[Problem description]:
An exact reproduction of the listing is wanted, with the pictures dropped.

[Data for the task]:

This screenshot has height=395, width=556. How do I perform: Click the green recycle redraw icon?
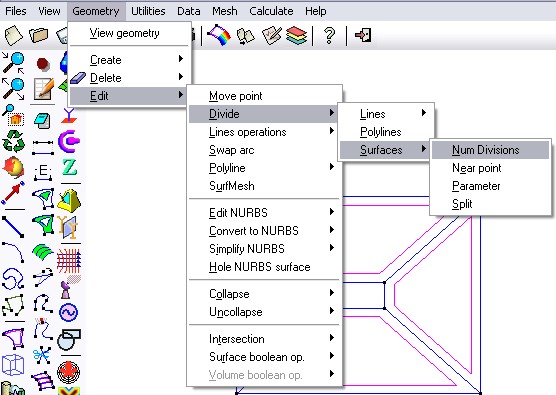coord(13,141)
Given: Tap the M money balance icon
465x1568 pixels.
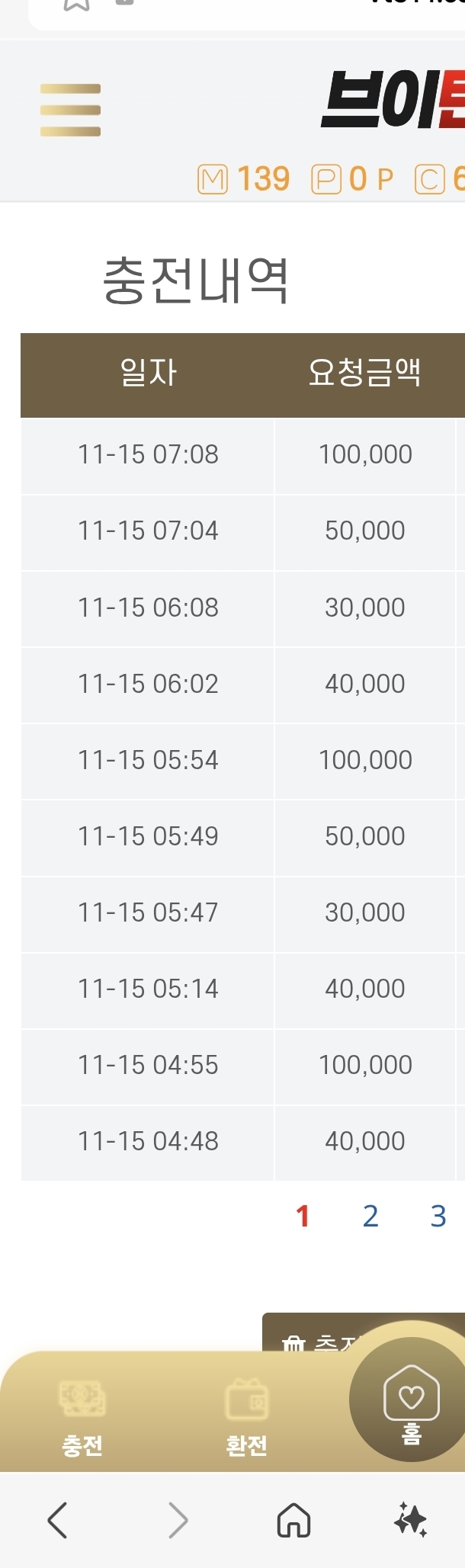Looking at the screenshot, I should coord(213,180).
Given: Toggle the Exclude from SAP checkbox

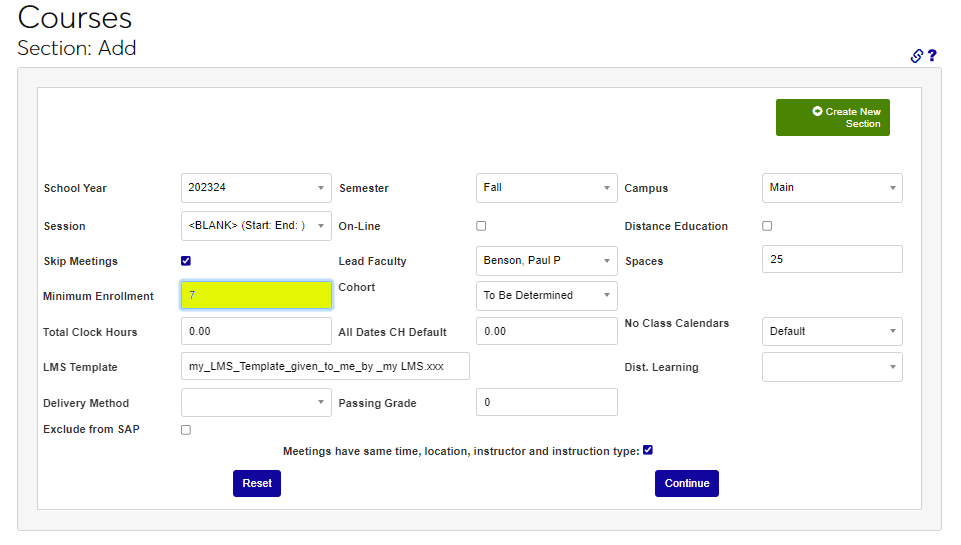Looking at the screenshot, I should [x=186, y=430].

[Written solution]:
This screenshot has height=395, width=556. How do I perform: Click the green recycle redraw icon?
coord(13,141)
Given: Tap the M money balance icon
465x1568 pixels.
Looking at the screenshot, I should coord(213,180).
Given: Toggle the Exclude from SAP checkbox

Looking at the screenshot, I should [x=186, y=430].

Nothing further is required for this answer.